Fourth Quarter Results
For the fourth quarter of fiscal 2005, total revenue increased 20.5% to
$809.0 million from $671.5 million in the same period last year. Comparable
store sales increased 3.0%, versus an increase of 2.0% last year. Sales were
led by a 22% increase in software as well as the launch of the Nintendo DS and
were strong across all geographic regions. During the quarter, the Company
opened 108 net new stores.
Fourth quarter net income was $38.1 million, or $1.53 per diluted share,
which includes a one-time, cumulative, non-cash charge of $2.7 million
after-tax, or $0.11 per diluted share, related to the Company's lease
accounting (as discussed in detail below). Excluding this one-time charge,
net income was $40.8 million, or $1.64 per diluted share. Net income for the
fourth quarter of last year was $39.4 million, or $1.57 per diluted share,
which includes $2.9 million after-tax, or $0.12 per diluted share, of
management fee income recorded in connection with last year's termination of
the Company's services agreement with Game Group Plc.
Full Year Results
For the full year, total revenue increased 24.2% to $1,989.4 million from
$1,601.8 million in fiscal 2004. During the year, the Company opened 449 net
new stores, increasing the total store count to 1,977 as of January 29, 2005
versus 1,528 stores at the end of fiscal 2004.
Full year net income was $52.3 million, or $2.13 per diluted share, which
includes a one-time, cumulative, non-cash charge of $2.7 million after-tax, or
$0.11 per diluted share, related to the Company's lease accounting (as
discussed in detail below). Excluding this one-time charge, net income was
$55.0 million, or $2.24 per diluted share. Last year's net income was $45.7
million, or $1.80 per diluted share, which includes $2.9 million after-tax, or
$0.12 per diluted share, of management fee income recorded in connection with
last year's termination of the Company's services agreement with Game Group
Plc.
Commenting on the results, Jeffrey Griffiths, President and Chief
Executive Officer, stated, "Fiscal 2005 marked a very successful year for our
Company, and this is reflected in our performance across all areas of our
business. With respect to our financial performance, robust top line
expansion was supported by solid software sales, led by the success of
Microsoft's 'Halo 2' and Take Two's 'Grand Theft Auto: San Andreas,' and
slightly offset by the industry-wide hardware shortages in the fourth quarter.

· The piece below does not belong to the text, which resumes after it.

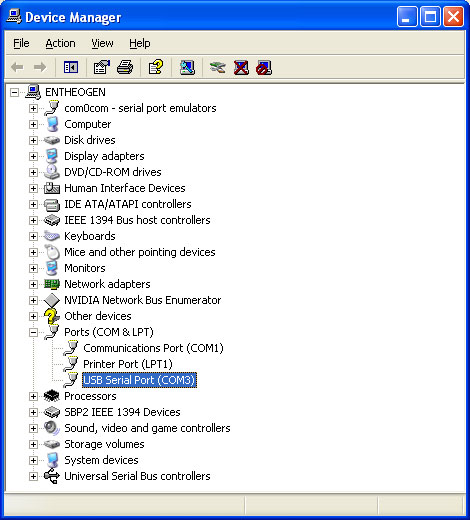Click Scan for hardware changes icon
The image size is (470, 520).
pos(187,68)
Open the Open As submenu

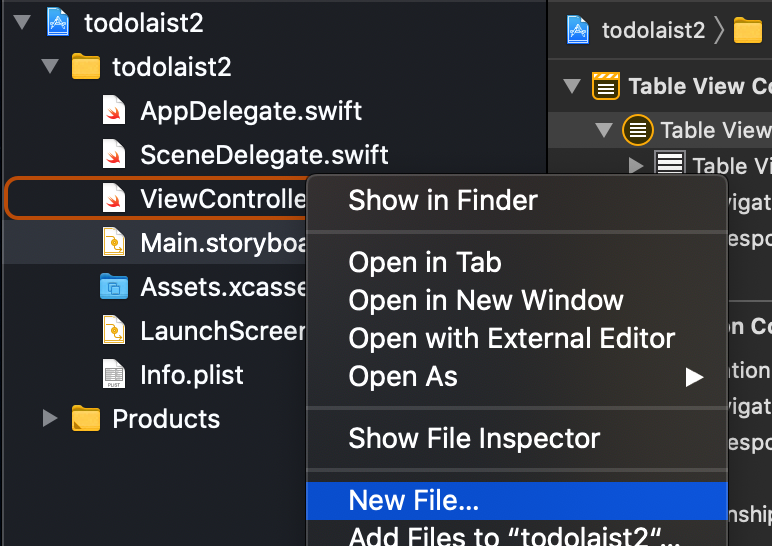[403, 376]
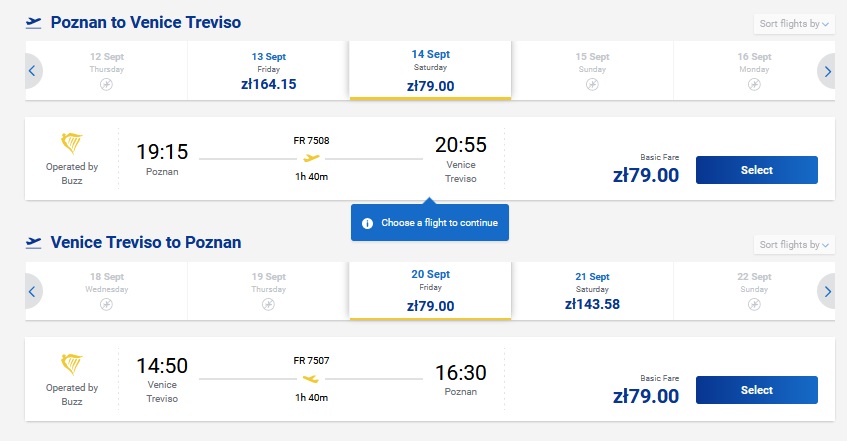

In addition to driving sales, we made a number of operational improvements to
enhance our efficiency and improve margins which contributed to our strong
bottom line result.
"We also continued to implement a variety of strategic initiatives to
ensure the long term growth and profitability of our business. We ended
fiscal 2005 with 55% of our U.S. stores located in strip center locations
which, in conjunction with our pre-played offering, puts us in a strong
position to serve our value-driven consumers and compete with the mass market
merchants. Our international operations, a key point of differentiation for
our business, had a great year, and we have extended our global presence so
that our non-domestic stores now represent approximately 26% of our total
outlets. These measures, together with our ability to leverage our leading
market position and retail expertise, helped us gain further market share and
outperform the industry as a whole," said Mr. Griffiths.
Pro Forma Results
As a complement to the results provided in accordance with generally
accepted accounting principles ("GAAP"), the Company is providing non-GAAP
(pro forma) net income and earnings per share results. GAAP results include
items unrelated to the Company's ongoing operations as well as a one-time,
non-cash charge. Pro forma results are among the indicators management uses as
a basis for evaluating financial performance as well as for forecasting future
periods. For these reasons, the Company believes these non-GAAP measures
provide investors and financial analysts with a better understanding of the
Company's core operating results. The presentation of this additional
information is not meant to be considered in isolation or as a substitute for
net income or earnings per share calculated in accordance with GAAP.
Pro forma net income for fiscal 2005 increased 37.3% to $51.2 million, or
$2.09 per diluted share, from $37.3 million, or $1.47 per diluted share, last
year. Pro forma net income excludes the Company's lease accounting charge,
discussed below, and all management fee income. Management fee income for
fiscal 2005 of $3.7 million after-tax, or $0.15 per diluted share, was related
to the termination of the Company's services agreement with Game Group Plc.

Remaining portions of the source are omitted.